O gerente do Executivo salienta que “a perda de credibilidade por
falta pagamento da Prefeitura, gerada pelo endividamento da
gestão anterior”, acarretou no não cumprimento do prazo. “A
gente pagou a dívida de R$ 7 milhões, 15 meses de delonga e está
reabastecendo, mas não foi de uma vez, muitos (fornecedores)

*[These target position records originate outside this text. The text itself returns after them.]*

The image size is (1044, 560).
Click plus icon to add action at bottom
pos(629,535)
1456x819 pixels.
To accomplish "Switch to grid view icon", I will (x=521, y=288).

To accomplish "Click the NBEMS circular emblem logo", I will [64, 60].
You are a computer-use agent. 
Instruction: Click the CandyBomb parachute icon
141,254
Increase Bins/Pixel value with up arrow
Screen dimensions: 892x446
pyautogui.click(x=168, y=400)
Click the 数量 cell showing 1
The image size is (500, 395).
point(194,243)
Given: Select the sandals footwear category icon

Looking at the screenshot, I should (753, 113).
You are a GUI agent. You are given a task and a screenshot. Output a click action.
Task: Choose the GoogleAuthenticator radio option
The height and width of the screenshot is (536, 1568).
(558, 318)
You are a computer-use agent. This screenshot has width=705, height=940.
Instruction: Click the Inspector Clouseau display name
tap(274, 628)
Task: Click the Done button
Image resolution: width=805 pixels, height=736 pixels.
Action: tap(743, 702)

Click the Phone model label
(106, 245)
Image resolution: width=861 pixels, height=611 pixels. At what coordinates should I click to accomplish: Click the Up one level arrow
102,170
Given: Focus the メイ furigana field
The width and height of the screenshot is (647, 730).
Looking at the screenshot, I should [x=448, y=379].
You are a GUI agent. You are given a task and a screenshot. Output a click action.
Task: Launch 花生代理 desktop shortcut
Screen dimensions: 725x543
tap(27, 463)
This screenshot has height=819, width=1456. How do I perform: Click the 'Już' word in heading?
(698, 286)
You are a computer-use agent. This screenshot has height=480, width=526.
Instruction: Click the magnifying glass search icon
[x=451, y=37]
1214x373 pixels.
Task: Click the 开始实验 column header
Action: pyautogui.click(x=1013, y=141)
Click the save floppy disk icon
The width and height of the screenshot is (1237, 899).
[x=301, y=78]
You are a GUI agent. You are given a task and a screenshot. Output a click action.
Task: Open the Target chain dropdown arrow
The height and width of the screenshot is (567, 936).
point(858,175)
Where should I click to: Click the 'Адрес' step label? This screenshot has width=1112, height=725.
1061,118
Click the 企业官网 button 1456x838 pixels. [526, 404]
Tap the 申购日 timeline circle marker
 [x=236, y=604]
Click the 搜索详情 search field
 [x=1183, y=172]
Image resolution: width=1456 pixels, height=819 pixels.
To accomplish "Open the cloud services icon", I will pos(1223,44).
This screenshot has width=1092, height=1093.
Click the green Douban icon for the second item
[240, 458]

ainda ficam com o pé atrás, um pouco desconfiados e não
fornecem no mesmo ritmo que a gente tinha a expectativa”, fala,
ressaltando que a atual gestão foi iniciada com unicamente 20% de
medicamentos disponíveis. “Estamos nos esforçando muito para
chegar a 100%, pensando até em outros modelos de gestão, uma vez que
programas informatizados de entrega e retirada. Em breve,
teremos novidades”, conclui Paulo Serra, sem entrar em
detalhes.

Um dos remédios que ainda estão em falta é o Sinvastatina, que
atua na redução dos níveis do mau colesterol (LDL-colesterol) e
de substâncias gordurosas chamadas triglicérides e aumenta os
níveis do bom colesterol (HDL-colesterol) no sangue. “Minha mãe
e eu tomamos esse remédio e já tem meses que não encontramos em
lugar nenhum. Porquê é de uso contínuo, temos de comprar”, conta
o autônomo Evandro Pini Silva, 42 anos.

A dona de moradia Erika Fernanda Corrêa da Silva, 44, faz uso do
Nortriptilina, indicado para o tratamento de depressão e desde
abril não consegue retirá-lo. “Sem ele, tenho dores de cabeça e
muita impaciência. É terrível”, lamenta.
Em nota, a Prefeitura informou que ambos os medicamentos
estarão disponíveis aos usuários “aproximadamente no termo de
julho”.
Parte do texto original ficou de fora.